> _ASSIGNED TASK_
Go to the line below that contains "The image size is (1456, 819).". From there to the end of the records, reproduce each line exactly, except the pictures.

Data extracted from a collection
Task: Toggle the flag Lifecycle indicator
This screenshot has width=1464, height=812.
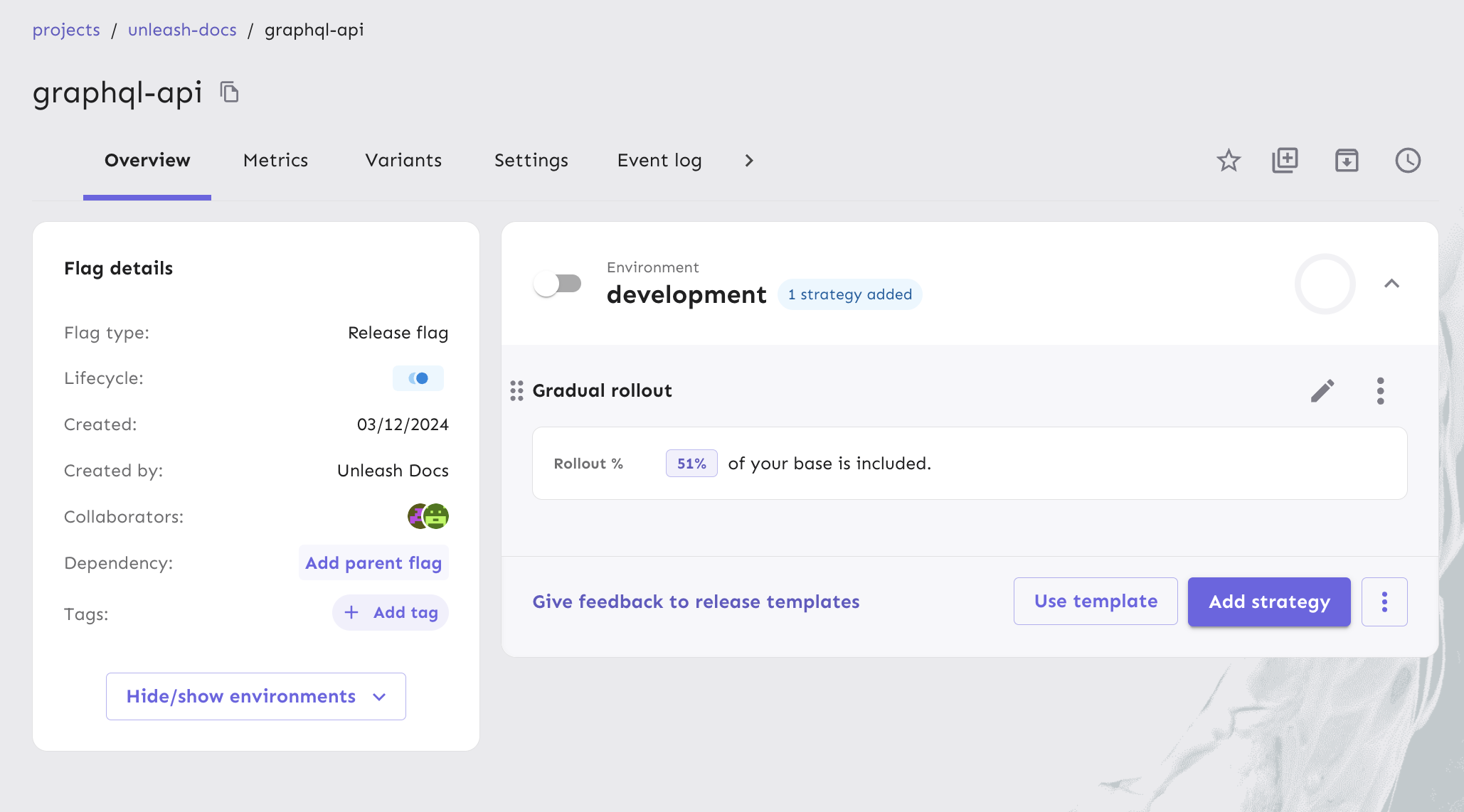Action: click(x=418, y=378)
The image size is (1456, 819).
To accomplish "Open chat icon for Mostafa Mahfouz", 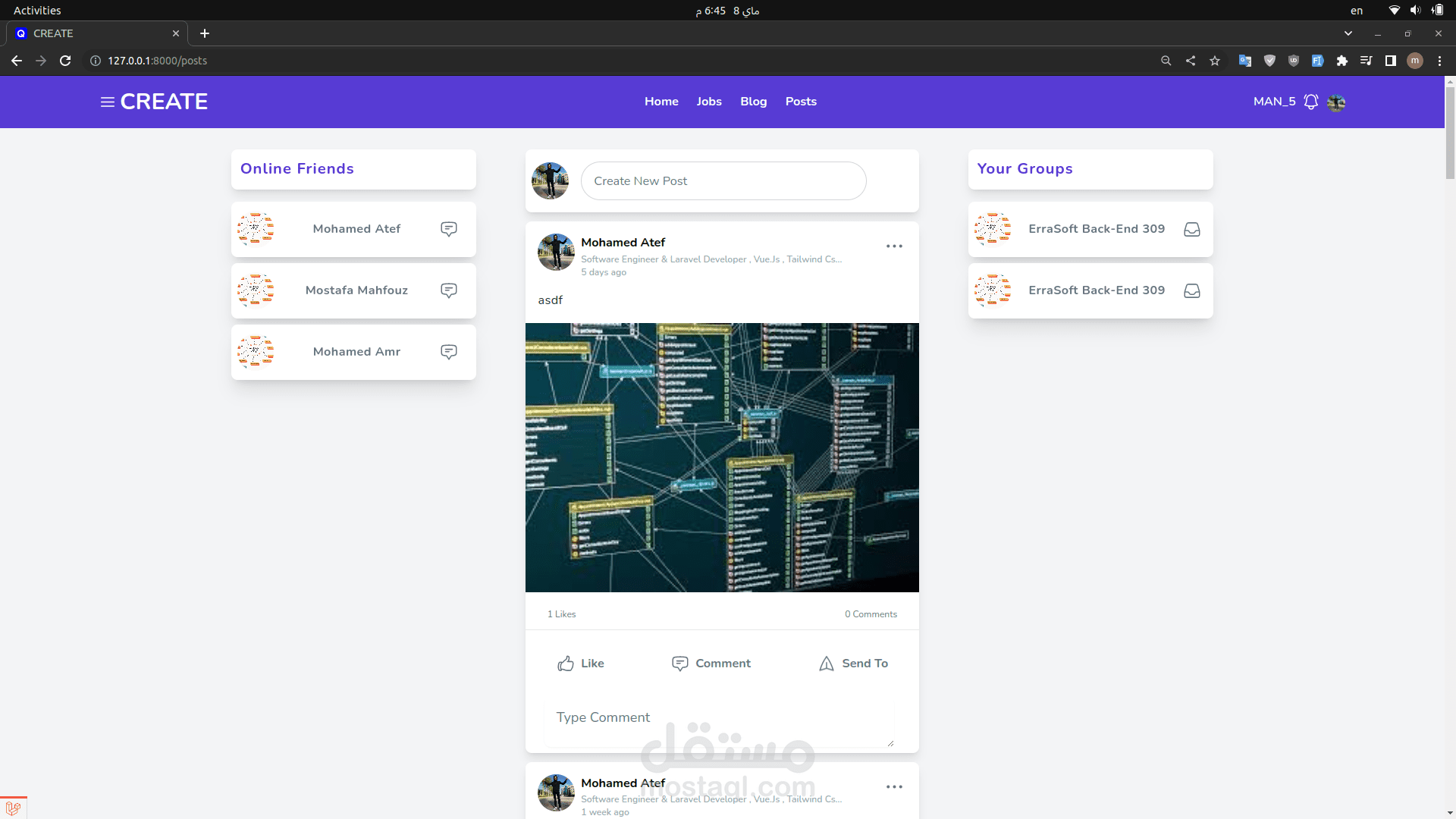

> _RESPONSE AREA_
The image size is (1456, 819).
To accomplish "Open chat icon for Mostafa Mahfouz", 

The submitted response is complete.